Stage 3. Passage and tightening of sutures.

Stage 4. Relief of lateral tension.

Stage I.—Incision and Detachment of Muco-periosteal Flaps.

The patient being thoroughly anæsthetised, and the mouth held open by the gag, the surgeon, standing on the right side of the patient, commences by making a lateral incision, preferably on that side of the cleft which is opposite to the gag; it facilitates matters to shift the gag to the opposite side of the mouth when the second incision is made. These incisions should commence a little internal and opposite to the last molar tooth ([Fig. 67 A]), and should be carried forward parallel to the alveolar margin to a point immediately behind the lateral incisor, terminating a little anterior to the apex of the cleft, if the alveolus be intact. The knife should be held so that the incision is always perpendicular to the varying planes of the mucous membrane, in order to prevent the edge from being bevelled, which may seriously impair its nutrition. All the structures should be cleanly divided down to the bone.

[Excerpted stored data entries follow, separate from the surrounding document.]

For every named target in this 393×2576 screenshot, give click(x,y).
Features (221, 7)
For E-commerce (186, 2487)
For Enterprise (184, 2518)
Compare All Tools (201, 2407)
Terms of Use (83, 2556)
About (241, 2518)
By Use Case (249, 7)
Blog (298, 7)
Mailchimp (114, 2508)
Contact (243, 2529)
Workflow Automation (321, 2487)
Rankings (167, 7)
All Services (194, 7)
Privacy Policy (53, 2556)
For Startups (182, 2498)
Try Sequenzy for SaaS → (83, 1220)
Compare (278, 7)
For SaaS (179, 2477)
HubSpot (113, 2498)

Fig. 67a.—Diagram to indicate the extent of the incisions in Langenbeck’s operation. The thick black lines show the primary incision; the thick dotted lines the extension backwards of the same to relieve any lateral tension (made after the insertion of the stitches); the thin dotted lines indicate approximately the position of the free posterior border of the bony palate.

Fig. 67b.—Shows the position of the sutures and the condition of the parts at the close of the operation.

Hæmorrhage, even to a considerable amount, naturally follows, and this should be checked by pressure with purified sponges; it will be much more serious should the palatine arteries be included in the line of incision. The distribution of the anterior and posterior palatine arteries is so variable, and their pulsation so rarely to be felt beforehand, that it is not always possible to avoid wounding one or other of them. Should this occur, it is important that the vessel be completely divided, as a buttonhole in it will cause severe and protracted hæmorrhage. During the bleeding the patient’s head should be turned on one side and lowered, so as to allow the blood to run freely out of the mouth and not into the throat.

Whilst the assistant is staunching the hæmorrhage, the operator can introduce the raspatories through the openings thus made, and working them from without inwards, separate the whole of the muco-periosteal tissue. To effect this, different shapes of instruments will be required in order to follow the curves of the palatal segments, and those devised by Mr. Durham will be found most useful ([Fig. 60]). In loosening the flaps anteriorly, the advantage of the double-curved raspatory ([Fig. 68]) will be obvious. As the point of the raspatory reaches the inner free margin of the palatal segment, the separation of the muco-periosteal flap should be completed by the protrusion of the instrument into the cleft at the junction of the buccal and nasal mucous membranes. This is more readily accomplished if the edges have been previously pared; but it is better to postpone this step until the flaps have been detached, as the raw edges are less liable to be bruised by the sponging, and with the flaps loosened the margin can be pared with greater accuracy. In cases where the vomer is attached to one free edge of the palate ([Fig. 11]) the junction of the nasal and buccal mucous membrane should be incised to prevent its being lacerated by the raspatory.

The attachment of the soft structures to the hamular process and back of the hard palate must be freely and fully divided. This is a most important and delicate part of the operation, and as the structures are here extremely thin, great care must be exercised. Should this separation be incomplete, the lateral incision cannot be carried down into the soft palate, and the flaps will not come into proper apposition. It may be attained by the use of a sharp cutting raspatory kept close to the bone, and as regards the hamular process, by a narrow probe-pointed bistoury, or a pair of curved scissors. The introduction of the left forefinger into the incision is of great assistance in effecting this with precision and thoroughness.